- **INSTRUCTIONS FOR THE TASK**
Answer with nothing but the number of lines in the listing below that contain "agent".
===== INPUT RECORDS =====
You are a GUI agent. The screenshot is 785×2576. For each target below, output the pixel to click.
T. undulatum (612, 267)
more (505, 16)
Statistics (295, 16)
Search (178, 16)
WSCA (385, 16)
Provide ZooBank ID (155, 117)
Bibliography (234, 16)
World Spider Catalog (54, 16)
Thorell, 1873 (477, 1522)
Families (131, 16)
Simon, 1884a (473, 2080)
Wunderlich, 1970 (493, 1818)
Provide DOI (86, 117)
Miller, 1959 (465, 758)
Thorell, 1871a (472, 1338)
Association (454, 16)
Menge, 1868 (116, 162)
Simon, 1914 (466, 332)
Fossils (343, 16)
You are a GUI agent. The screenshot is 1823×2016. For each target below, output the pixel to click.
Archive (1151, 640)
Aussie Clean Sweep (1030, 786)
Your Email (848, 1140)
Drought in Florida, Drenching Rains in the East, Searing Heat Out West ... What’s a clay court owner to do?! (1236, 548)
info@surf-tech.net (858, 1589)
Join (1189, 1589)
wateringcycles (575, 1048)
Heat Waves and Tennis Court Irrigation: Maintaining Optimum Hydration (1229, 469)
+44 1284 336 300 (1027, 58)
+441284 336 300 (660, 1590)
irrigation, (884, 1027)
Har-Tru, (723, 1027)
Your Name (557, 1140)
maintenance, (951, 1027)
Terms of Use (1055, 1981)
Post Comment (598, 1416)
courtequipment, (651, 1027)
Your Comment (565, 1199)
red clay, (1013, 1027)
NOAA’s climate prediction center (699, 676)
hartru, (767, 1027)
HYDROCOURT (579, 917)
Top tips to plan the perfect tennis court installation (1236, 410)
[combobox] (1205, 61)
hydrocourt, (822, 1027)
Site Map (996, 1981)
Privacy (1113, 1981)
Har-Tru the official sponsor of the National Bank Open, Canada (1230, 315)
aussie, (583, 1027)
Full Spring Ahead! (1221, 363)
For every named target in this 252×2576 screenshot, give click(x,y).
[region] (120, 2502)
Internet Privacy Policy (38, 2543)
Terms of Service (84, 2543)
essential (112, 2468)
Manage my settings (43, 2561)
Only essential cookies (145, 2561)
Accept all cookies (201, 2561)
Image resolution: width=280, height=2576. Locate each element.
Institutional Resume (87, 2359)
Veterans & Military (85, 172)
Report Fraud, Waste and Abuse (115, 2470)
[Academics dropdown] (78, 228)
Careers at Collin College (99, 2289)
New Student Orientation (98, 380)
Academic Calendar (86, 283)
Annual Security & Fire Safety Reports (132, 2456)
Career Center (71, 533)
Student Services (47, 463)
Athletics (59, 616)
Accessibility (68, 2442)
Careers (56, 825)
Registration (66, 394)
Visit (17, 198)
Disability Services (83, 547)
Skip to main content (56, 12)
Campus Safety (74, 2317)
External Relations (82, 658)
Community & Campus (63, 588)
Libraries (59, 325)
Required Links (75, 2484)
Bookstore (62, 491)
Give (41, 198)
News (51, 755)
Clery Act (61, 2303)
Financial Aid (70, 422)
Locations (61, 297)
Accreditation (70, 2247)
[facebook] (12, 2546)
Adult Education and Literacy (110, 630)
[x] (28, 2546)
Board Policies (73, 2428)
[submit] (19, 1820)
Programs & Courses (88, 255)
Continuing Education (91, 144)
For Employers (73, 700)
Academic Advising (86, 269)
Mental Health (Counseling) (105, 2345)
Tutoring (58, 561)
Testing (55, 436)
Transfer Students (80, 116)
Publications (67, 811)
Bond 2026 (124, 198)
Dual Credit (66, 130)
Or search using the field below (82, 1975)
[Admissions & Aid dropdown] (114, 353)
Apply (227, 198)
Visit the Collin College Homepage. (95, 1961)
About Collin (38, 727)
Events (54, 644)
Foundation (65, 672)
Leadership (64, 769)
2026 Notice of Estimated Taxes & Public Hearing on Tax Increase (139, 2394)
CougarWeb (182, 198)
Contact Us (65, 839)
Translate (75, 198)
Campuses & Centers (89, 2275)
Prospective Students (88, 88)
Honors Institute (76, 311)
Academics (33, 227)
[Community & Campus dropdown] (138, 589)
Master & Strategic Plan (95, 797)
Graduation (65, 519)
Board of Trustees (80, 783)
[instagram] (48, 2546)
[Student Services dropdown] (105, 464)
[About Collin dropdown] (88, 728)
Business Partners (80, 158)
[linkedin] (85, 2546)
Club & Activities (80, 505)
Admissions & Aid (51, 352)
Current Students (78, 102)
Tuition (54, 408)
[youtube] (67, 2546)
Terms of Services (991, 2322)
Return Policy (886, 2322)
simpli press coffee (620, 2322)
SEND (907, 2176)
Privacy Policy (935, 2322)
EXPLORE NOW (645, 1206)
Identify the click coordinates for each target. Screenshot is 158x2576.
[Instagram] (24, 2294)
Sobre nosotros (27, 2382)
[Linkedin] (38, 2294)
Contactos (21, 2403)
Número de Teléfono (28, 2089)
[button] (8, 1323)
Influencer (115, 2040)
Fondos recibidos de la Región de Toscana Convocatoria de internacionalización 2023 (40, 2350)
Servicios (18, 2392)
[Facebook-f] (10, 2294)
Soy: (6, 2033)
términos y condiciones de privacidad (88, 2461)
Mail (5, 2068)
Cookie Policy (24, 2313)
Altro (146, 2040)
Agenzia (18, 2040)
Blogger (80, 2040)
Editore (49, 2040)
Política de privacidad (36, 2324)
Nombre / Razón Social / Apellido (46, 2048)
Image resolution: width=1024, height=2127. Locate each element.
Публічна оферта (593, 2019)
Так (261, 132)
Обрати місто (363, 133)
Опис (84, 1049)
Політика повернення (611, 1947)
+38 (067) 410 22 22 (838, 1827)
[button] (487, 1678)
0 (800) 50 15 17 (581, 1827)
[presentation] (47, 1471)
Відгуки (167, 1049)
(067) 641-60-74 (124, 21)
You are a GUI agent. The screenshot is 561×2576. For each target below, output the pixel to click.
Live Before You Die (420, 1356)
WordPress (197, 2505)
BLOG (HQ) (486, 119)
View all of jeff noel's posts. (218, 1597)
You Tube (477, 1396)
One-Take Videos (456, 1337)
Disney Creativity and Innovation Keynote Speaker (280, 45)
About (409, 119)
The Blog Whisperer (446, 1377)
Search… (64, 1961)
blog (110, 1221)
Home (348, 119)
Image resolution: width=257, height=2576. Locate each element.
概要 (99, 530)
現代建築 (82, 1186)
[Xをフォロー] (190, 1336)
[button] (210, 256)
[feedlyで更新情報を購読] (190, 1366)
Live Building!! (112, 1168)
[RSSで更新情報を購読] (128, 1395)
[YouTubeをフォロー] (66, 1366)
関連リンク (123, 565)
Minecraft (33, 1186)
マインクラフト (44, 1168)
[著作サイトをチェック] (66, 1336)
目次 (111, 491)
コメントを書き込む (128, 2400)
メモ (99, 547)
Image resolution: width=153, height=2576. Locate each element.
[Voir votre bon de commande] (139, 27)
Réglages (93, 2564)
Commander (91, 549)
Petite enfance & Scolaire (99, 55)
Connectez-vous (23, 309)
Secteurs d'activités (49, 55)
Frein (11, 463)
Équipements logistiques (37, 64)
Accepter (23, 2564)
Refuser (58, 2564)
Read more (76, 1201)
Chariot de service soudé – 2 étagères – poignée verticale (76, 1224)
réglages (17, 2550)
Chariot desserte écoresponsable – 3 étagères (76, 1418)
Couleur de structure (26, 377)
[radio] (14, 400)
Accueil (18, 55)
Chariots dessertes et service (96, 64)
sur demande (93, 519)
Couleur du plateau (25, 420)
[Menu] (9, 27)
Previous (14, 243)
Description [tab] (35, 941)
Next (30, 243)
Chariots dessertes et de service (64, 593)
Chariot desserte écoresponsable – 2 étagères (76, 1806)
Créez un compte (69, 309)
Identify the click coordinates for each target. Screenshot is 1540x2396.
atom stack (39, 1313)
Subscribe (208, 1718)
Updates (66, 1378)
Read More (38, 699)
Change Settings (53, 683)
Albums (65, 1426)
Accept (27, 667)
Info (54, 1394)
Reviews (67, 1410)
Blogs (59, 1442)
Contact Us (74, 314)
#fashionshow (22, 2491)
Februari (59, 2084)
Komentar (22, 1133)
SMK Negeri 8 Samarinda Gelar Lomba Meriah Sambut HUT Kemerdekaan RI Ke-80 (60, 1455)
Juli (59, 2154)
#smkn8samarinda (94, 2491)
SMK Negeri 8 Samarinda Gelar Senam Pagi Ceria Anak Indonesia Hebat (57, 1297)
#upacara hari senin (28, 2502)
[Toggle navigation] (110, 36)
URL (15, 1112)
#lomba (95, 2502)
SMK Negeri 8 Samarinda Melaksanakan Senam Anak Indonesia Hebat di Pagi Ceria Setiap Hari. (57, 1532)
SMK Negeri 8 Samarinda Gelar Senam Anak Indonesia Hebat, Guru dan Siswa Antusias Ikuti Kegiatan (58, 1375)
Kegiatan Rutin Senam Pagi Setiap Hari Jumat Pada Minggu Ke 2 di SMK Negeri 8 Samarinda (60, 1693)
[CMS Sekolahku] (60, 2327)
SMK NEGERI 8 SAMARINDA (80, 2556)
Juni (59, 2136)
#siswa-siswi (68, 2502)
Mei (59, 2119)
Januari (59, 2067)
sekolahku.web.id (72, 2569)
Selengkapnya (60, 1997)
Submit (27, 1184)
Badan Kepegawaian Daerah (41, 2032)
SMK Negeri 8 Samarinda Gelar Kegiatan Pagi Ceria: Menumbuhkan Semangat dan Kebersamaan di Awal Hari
=====
- **FINISHED TASK**
3